Saturday, March 9, 2013

Juracán, Yukiyú, Jupías y Pollo al Vaticano

(Dedicated to la M. Lahn who initiated this story)

When the Spaniards landed in the lands of the Arawaks, the Caribbean, they could not understand the fact that for the natives, there were not evil or good forces as presented by the Judeo-Christian ideology. The Arawaks explained their spiritual world in terms of its relationship to life, the material world, and how its destructive and constructive forces acted in a symbiotic relationship. Juracan and Yukiyu were the names used to refer to these creative forces.

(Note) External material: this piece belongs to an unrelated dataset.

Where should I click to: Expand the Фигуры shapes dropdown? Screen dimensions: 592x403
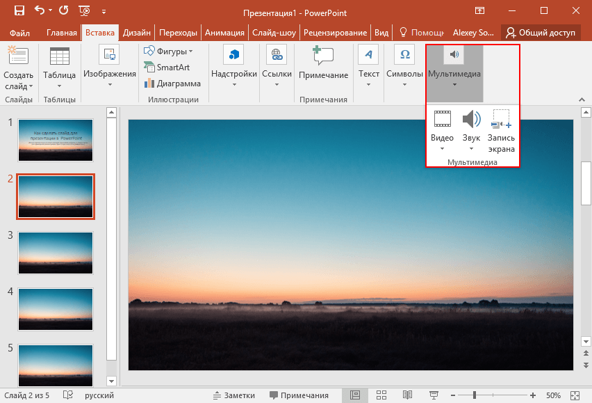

The Arawaks also honored the spirits of the dead, jupías, and built statues, cemíes, to represent them. Due to the entrenched Christian traditions and the colonizers’ inability to transcend them, they imposed their world views on the Arawaks, thus Juracan became the devil, and Yukiyu, Jehovah. The jupias were redefined by the Spaniards as the Arawaks conception of sainthood or the opposite, adoration of the devil, and, consequently, destroyed their cemies, and from then on, the Spaniards expected everybody to live according to the advanced Christian traditions,  happily forever and ever after (just kidding) until the new colonizers arrived: USA’s convenient and opportunistic democratic principles, protestant preachers and shopping malls. Mary stopped being a virgin, the saints not longer existed and Walmart and Costco are the new temples to visit on Sundays. Plasmas replaced the cemíes, and are used to watch Jerry Springer, CNN sanitized news, and, at present a bunch of stuffy, mostly old white men, dressed up in medieval clothing, sort of religious European drag queens, choosing one of their own, and once they finish with their election, parade and parade and parade as they spread incense and good sense, and more of their democratic principles. But luckily, as one descendant of the Arawaks just cynically informed me (cynicism is a quality widely spread among certain groups in the Americas, go figure!), they will use their cooking abilities - while watching the conclave - to make Pollo al Vaticano. And naively, the listener asked. how is the dish made? “Sin papa”, she responded.